Kathryn Robb: So when I’m thinking about prevention and causes, I’d be curious, What you see as the causes, or potential causes, there are probably many of them, and if you believe that gender is a factor, and how.

Peter Yates: Yes, number of things in there. Just to gender, to start with, what we understand from the research is that official records will underestimate the levels of sibling sexual abuse that have taken place. So depending upon how you go about the research and how you gather your data, you’ll get higher figures around, you know, kind of scale, frequency, duration, and so on and so forth when you ask people what happened to them compared to what you’ve got recorded in your social work file or on a criminal record or whatever, um, So that’d be the first thing to say, and I guess related to that, which is where it comes to the idea’s agenda, that when we look at criminal data, the vast majority of children who are responsible for causing harm through their sexual behaviour are boys.

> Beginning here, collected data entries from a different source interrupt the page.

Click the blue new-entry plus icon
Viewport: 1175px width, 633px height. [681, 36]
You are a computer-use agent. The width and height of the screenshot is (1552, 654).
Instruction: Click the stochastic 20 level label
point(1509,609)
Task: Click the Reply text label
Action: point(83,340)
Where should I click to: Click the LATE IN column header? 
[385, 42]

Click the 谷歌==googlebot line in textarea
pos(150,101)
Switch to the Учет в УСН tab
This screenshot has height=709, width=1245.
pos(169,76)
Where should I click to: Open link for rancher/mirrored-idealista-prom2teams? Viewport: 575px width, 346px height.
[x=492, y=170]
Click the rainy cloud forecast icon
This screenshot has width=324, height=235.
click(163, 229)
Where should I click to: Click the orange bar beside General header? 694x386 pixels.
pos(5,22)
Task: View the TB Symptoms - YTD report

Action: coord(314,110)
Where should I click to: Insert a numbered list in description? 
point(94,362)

So the Creanert and Walsh study, that was about 13, 000 incidents of, sexual offenses. Um, it was about 92 percent of those offenses were committed by boys and 8 percent by girls. But when you look at other forms of data that aren’t criminal data, then the proportions of girls who are responsible for causing the harm go up significantly. Um, we don’t have very good figures, but something like 20%, of incidents of sexual abuse carried out by girls. 80% by boys. So it’s still a

Kathryn Robb: Still a gender imbalance.

Peter Yates: A very gendered phenomenon. And I and I think if we’re gonna have a good explanation for why is it that children sexually abuse other children, and why do they abuse their brothers and sisters?

Then you’ve got to have some understanding of gender as part of that, given those kinds of proportions that the majority of children who cause harm are boys and the majority of children who have been harmed are girls. All the data says that. So, gender has got to be part of the picture. And at the same time, Then we also need to develop our understanding of why is it that there are actually a significant minority of girls who do get involved in harmful sexual behavior as well. We know very, very little about girls. The information that we have is that it can be every bit as harmful as sexually abused by boys.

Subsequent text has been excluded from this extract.